To demonstrate the usefulness of our assay libraries, we performed DIA analysis of ABA-treated Arabidopsis leaf sample. A total of 8,793 protein groups were quantified (PXD014032) with low number of missing values from replicates (Fig. 3) using Fusion library. The number of the identification represents 56.7% recovery of the Arabidopsis library. The median coefficient of variation (CV) for peptide quantities in the experiment was below 10% (figure available on Figshare28), indicating high reproducibility and high quantitation accuracy. We also analyzed these data against TripleTOF 5600 library, it gave similar quantitation of proteins and low CVs, but with slightly lower number of proteins (n = 7670) and about 34% fewer peptides. Surprisingly, when we analyzed these data using the combined library, it quantified approximately 8% lower number of both proteins and peptides than those from using Fusion library alone. Nevertheless, these clearly showed the advantages of DIA-analysis for the high-throughput quantitation analysis for the Arabidopsis.

Fig. 3

Heatmap shows the clustering of 3 technical replicates under 6 experimental conditions. Runs within the same condition cluster nicely as illustrated by the condition-based color code in the bottom of the heatmap and the x-axis dendrogram.

Functional analysis of the abscisic acid (ABA)-regulated proteins

The abundance of proteins in ABA-treated sample was directly compared to their controls at the same developmental stage and with the same treatment time (e.g. ABA 2 h versus control 2 h; ABA 24 h versus control 24 h) to eliminate growth effect. Of the 8,793 protein groups, 1,787 were found to be regulated by ABA treatment at least at one of the three measured time points. To gain insights into the ABA-regulated proteome, we used the DAVID functional annotation tools to perform GO enrichment analysis (biological processing) of all ABA-responding proteins. The enriched GO terms were plotted versus their enrichment p-values (logarithm transformation of Benjamini-Hochberg corrected p-value) of the GO terms biological process (Fig. 4). The enriched biological process (BP) term of down-regulated protein groups were shown in Fig. 4a–c, whereas those upregulated were showed in Fig. 4d–f. There were slightly fewer GO terms enriched at 24 h treatment compared with 2 h and 72 h treatment.

Fig. 4

Gene ontology enrichment analysis (biological process: BP) of differential expressed proteins in response to ABA treatment. Blue bar indicates down regulation of biological processes at 2 h (a), 24 h (b), and 72 h post-treatment (c) respectively, whereas the orange bar indicates upregulation of biological process at 2 h (d), 24 h (e), and 72 h post-treatment (f) respectively. Only BP terms with a Benjamini-Hochberg corrected p-value of less than 0.05 were included.

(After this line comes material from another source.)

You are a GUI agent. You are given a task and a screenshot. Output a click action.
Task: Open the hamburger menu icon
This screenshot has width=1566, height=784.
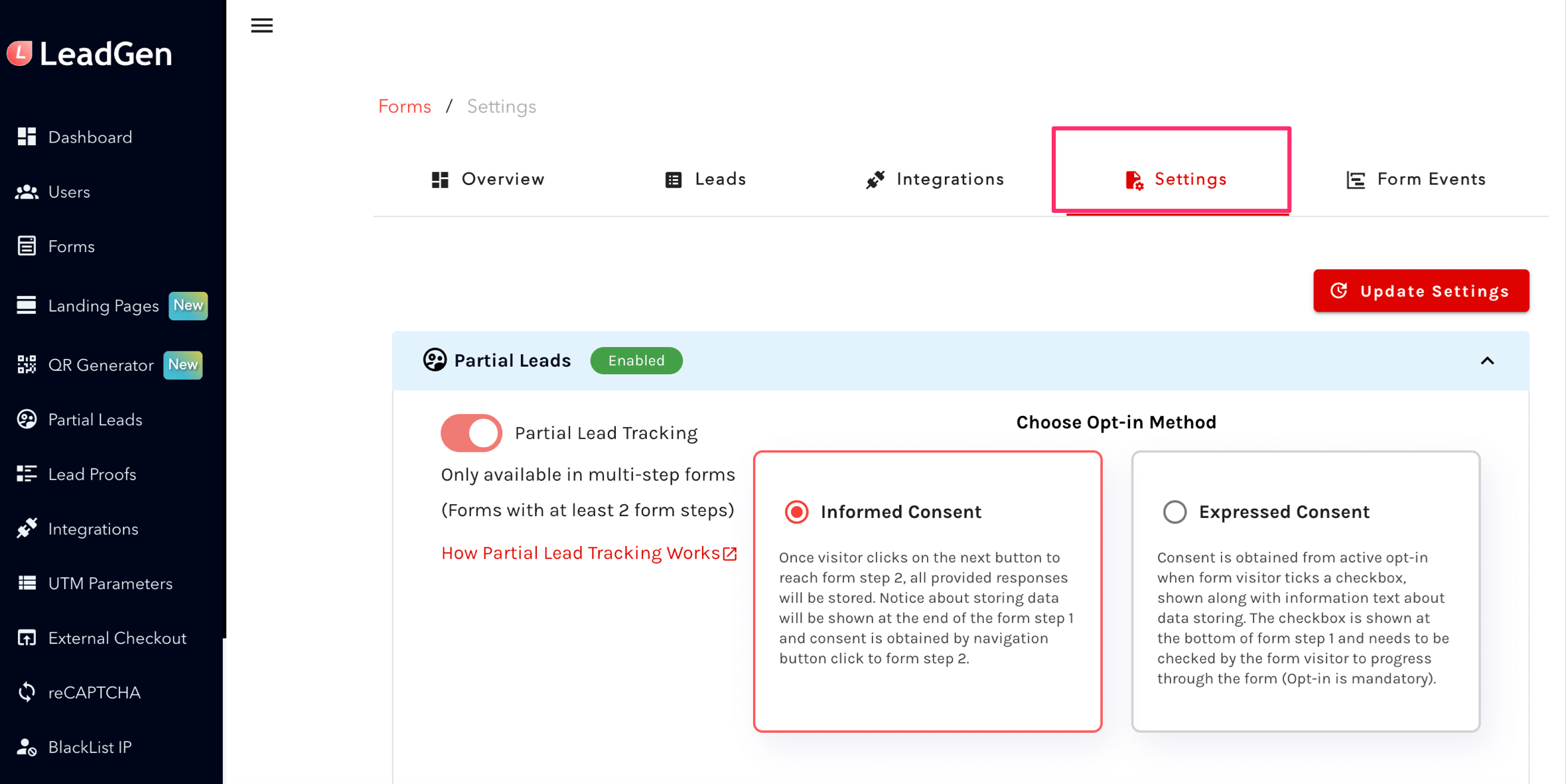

Not surprisingly, the “response to abscisic acid” was enriched in all conditions. The other highly enriched BP terms were “oxidative-reduction process”, “hydrogen peroxide catabolic process” and “response to oxidative stress”. These oxidative-stress related processes were enriched among the up- and down-regulated proteins at all measured time points, indicating ABA treatment induced active reactive oxygen species (ROS) production. Indeed, it has been well documented that ABA can cause oxidative stress in Arabidopsis31,32,33. Several metabolic processes including carbohydrate metabolic process, sucrose biosynthetic/metabolic process, chitin catabolic process and macromolecule catabolic process were downregulated at the 2 h post-treatment (Fig. 4a), whereas they were enriched from the upregulation group of proteins (Fig. 4f) at 72 h post-treatment, indicating the ABA treatment initially reduces metabolism followed by gradually increasing the metabolism to the highest level at 72 h post-treatment. The other highly significant enrichments at 2 h included RNA secondary unwinding, translation, rRNA processing and ribosome biogenesis (Fig. 4d), all of which are related to gene transcription and translation, suggesting that protein synthesis was immediately activated in response to ABA stimuli.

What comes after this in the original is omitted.